* _SUPPLIED PASSAGE_:
◇ ◇ ◇

Jetze Tepe
JetzeTepe Associate Professor

Office: 510 Chemistry

Phone: 517-355-9715 147 /

Websites: Research Group - Area

Awards & Honors

Genealogy/Graduates

Bioorganic Chemistry

(Research Description PDF - 1102 kb)

Our research program provides an interdisciplinary blend of synthetic organic, bioorganic and proteomic/genomic research. Our goal is to develop new synthetic methodologies to provide rapid access to biologically significant natural products and evaluate their biological properties in a range of cell lines. Once activity has been established, detailed mechanistic studies are initiated using a wide range of genomic and proteomic tools such as gene chip arrays, ELISA's, reporter assays, DPAGE etc.

Synthesis: The development of small molecular weight scaffolds containing a high degree of diversity has become a leading focus in modern drug discovery. In contrast to target-oriented synthesis and combinatorial chemistry, the goal of diversity-oriented synthesis is to develop short (3-5 steps) pathways leading to a collection of small molecules with skeletal and stereochemical diversity with defined coordinations in space. Our skeletal diversity is focused on biologically important small heterocycles with two or more new stereocenters and three or more points of diversity. The highly functionalized scaffolds are applied to the total syntheses of several classes of natural products including the lactacystins, hymenialdisines, kottamides, oxazolomycins, fusarins, indolic-imidazolones and many others.

◇ ◇ ◇

* _INPUT DATA_:
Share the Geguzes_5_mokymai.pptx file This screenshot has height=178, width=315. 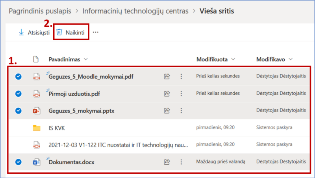167,111
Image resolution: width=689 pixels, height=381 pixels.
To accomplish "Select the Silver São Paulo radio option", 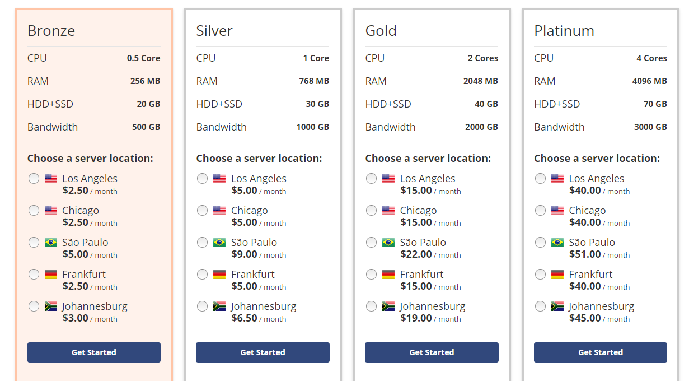I will pos(203,243).
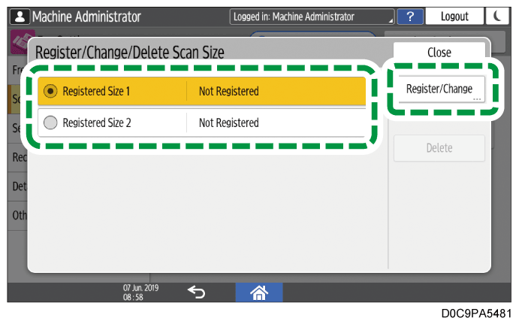The height and width of the screenshot is (321, 519).
Task: Switch to the partially hidden 'Det' tab
Action: [18, 186]
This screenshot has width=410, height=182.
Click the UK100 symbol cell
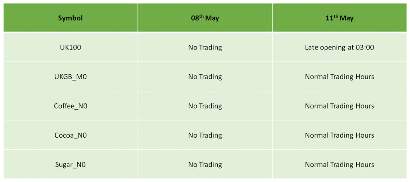pos(70,47)
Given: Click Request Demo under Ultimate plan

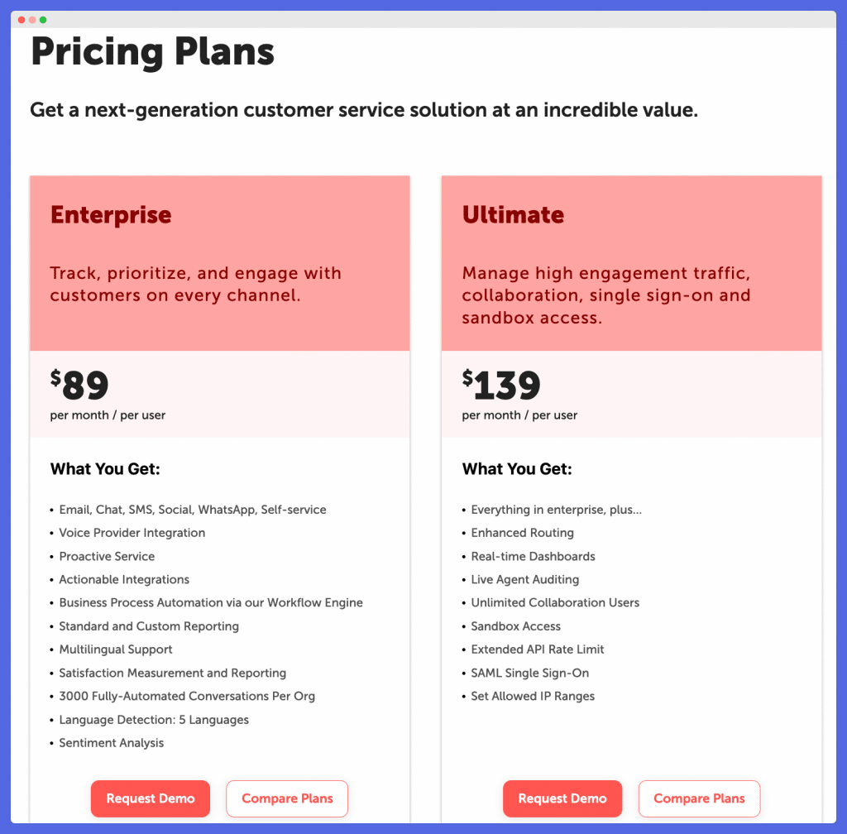Looking at the screenshot, I should tap(562, 798).
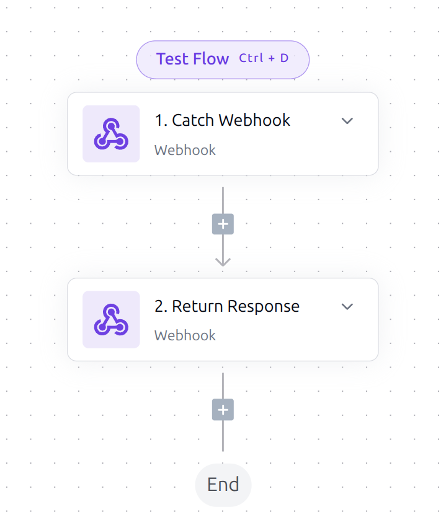Expand the Catch Webhook options chevron
This screenshot has height=525, width=446.
pos(347,121)
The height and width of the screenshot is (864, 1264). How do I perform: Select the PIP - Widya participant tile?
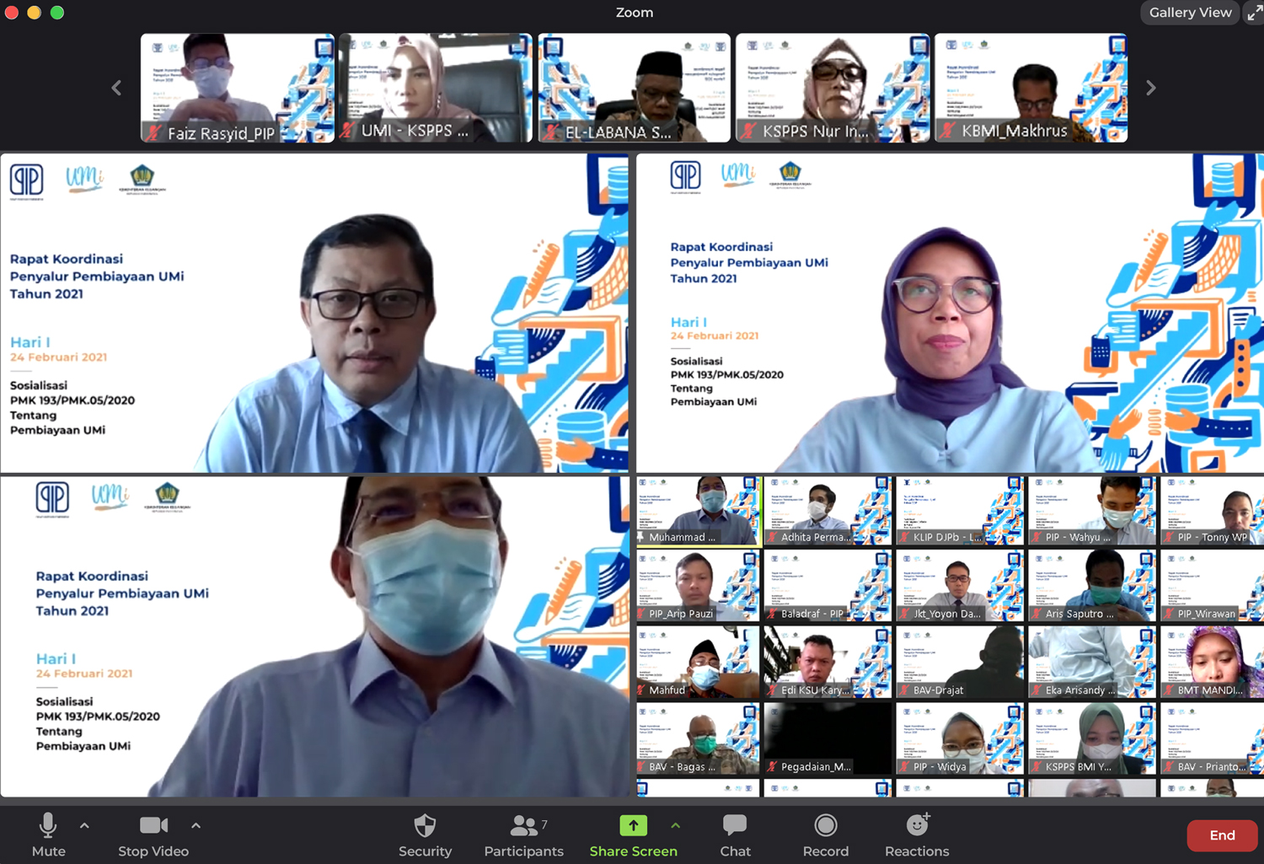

◇ ◇ ◇

* _REQUIRED ACTION_: In the faculty page for Jetze Tepe, how many steps long are the pathways that diversity-oriented synthesis aims to develop?

* _SOLUTION TO THIS PROBLEM_: Short pathways of 3-5 steps.